谭光明，研究员、博导、中科院计算技术研究所高性能计算机研究中心主任。国家杰出青年基金获得者，参与了曙光系列高性能计算机包括曙光4000/5000/6000/7000系统研制。发表学术论文100余篇，包括CCF A类论文（TC、SC、PPoPP）和Nature子刊等，曾任IEEE TPDS编委和国际会议（SC、PPoPP）等程序委员。曾获得国家科技进步奖二等奖、卢嘉锡青年人才奖和全国向上向善好青年称号。
Lili Qiu is an Assistant Managing Director at Microsoft Research Asia and a Professor at Computer Science Dept. in UT Austin. She got M.S. and PhD degrees in Computer Science from Cornell University in 1999 and 2001, respectively. After graduation, she spent 2001-2004 as a researcher at System & Networking Group in Microsoft Research Redmond. She joined UT Austin in 2005, and has founded a vibrant research group working on Internet and wireless networks at UT. She is an ACM Fellow and IEEE Fellow. She also got an NSF CAREER award and Google Faculty Research Award, and best paper awards at ACM MobiSys'18 and IEEE ICNP'17. She advised a PhD dissertation that won SIGMOBILE best dissertation award in 2020.
报告题目：Acoustic Sensing and Applications
摘要： Video games, Virtual Reality (VR), Augmented Reality (AR), and Smart appliances (e.g., smart TVs and drones) all call for a new way for users to interact and control them. Motivated by this observation, we have developed a series of novel acoustic sensing technologies by transmitting specifically designed signals or using signals naturally arising from the environments. We further develop a few interesting applications on top of our motion tracking technology such as a follow-me drone and acoustic imaging on mobile phones.

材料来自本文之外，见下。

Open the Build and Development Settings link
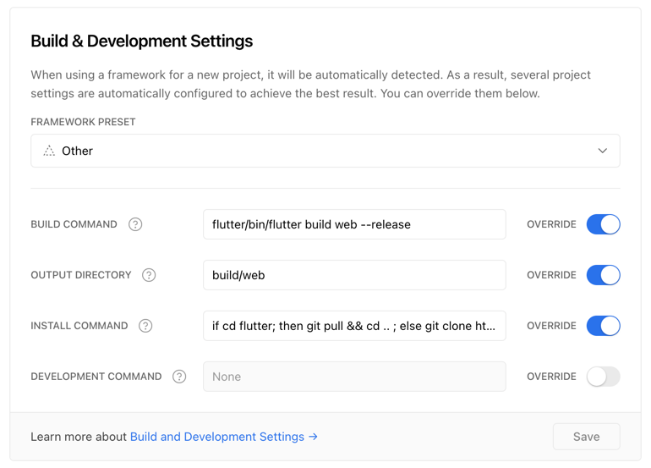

Shan Lu is a Professor in the Department of Computer Science at the University of Chicago. Her research focuses on detecting, diagnosing, and fixing functional and performance bugs in software systems. Shan is an ACM Distinguished Member (2019 class) and an Alfred P. Sloan Research Fellow (2014). Her co-authored papers have won distinguished paper and influential paper awards at ASPLOS, SOSP, OSDI, FAST, ICSE, FSE, CHI, and PLDI. Shan currently serves as the Chair of ACM-SIGOPS, and the Vice Chair of ACM SIG Governing Board Executive Committee. She served as the technical program co-chair for ASPLOS 2022, OSDI 2020, APSys 2018, and USENIX ATC 2015
报告题目： 15 Years of Learning from Mistakes in Building System Software
摘要： Bugs severely threaten the correctness and efficiency of software. With our system software growing its complexity, bugs in system software also evolve, imposing different challenges over the years. In this talk, we look back at our study of concurrency bugs in multi-threaded software, which was done 15 years ago and recently won ASPLOS Influential Paper Award, as well as various bug studies that we conducted over the years about distributed systems, industry cloud systems, database systems, machine learning systems, etc. We discuss the lessons that we have learned, as well as the new challenges faced by today's system building.